The day Stick arrived in camp, we named him after a piece of dead vegetation while hoping that a more contemptible name would come along—but one never did. Still, we were dumbstruck when he drew from his footlocker an enormous trove of baseball cards, chewing gum, Hershey’s bars, comic books, and model airplanes—the Smithsonian of camp provender, news of which raced through all sixteen cabins, from the seven-year-olds to the teens. The resulting camp-wide moans of envy and longing only served to increase the smug satisfaction within our cabin of twelve-year-olds, the Eagles (each cabin was named for a species of wildlife), since Stick and his treasure chest were ours, to be protected at all costs from raiders and vandals.
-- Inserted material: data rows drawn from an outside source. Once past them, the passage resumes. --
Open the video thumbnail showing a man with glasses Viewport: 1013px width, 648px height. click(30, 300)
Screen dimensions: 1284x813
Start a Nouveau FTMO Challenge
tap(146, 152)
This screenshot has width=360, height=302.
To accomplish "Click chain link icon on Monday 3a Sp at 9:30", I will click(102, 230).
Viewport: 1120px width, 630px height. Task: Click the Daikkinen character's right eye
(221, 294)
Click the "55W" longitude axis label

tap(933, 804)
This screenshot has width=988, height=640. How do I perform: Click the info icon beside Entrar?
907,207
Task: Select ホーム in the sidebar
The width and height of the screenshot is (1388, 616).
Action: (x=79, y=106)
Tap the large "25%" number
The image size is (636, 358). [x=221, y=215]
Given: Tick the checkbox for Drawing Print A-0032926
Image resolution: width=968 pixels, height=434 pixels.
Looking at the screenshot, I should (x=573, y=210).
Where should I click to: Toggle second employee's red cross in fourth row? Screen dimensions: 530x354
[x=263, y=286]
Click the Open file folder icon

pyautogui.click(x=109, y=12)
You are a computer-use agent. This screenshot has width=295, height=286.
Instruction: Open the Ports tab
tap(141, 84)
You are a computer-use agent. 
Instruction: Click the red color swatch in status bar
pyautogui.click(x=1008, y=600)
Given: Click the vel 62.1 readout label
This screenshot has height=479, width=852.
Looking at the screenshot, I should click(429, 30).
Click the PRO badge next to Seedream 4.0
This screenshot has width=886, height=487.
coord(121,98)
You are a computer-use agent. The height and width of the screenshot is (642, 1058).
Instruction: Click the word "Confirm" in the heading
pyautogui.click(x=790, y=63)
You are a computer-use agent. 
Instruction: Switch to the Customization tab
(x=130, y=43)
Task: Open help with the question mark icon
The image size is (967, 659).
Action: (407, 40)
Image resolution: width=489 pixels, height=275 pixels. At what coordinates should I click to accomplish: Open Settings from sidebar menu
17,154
And, yes, Stick needed protection, being undersized and timorous, afraid of being hit in baseball, afraid of the soft pitches lobbed to him in practice, afraid of a basketball bounced to him from off court. And thus we constantly watched over him: on his treks to the bathhouse, or during free period when he tried to play Ping-Pong or missed a ball in tennis or dog-paddled in the swimming pool.

We protected him until the day he instituted a rationing system for his stockpile and began keeping records in a spiral notebook of loaned checkerboards, toy cars, and airplanes, capping our limit at five, instituting his new regime among his own cabin-mates, even hinting that he might require cash payment for food items, replenished weekly by packages from home. O Stick! At age twelve, already an office tyrant, humorless, punitive, scowling over a retail empire; that is, until Preston, the cabin’s third baseman, leading hitter, and full-time bully, had his credit application rejected, and then, well, Preston exploded, leaped onto Stick’s bunk, grabbed the sacred objects and scattered them into the air, whereupon the rest of us joined the riot, stealing fistfuls of inventory and slinking back to our bunks, looters and cowards all.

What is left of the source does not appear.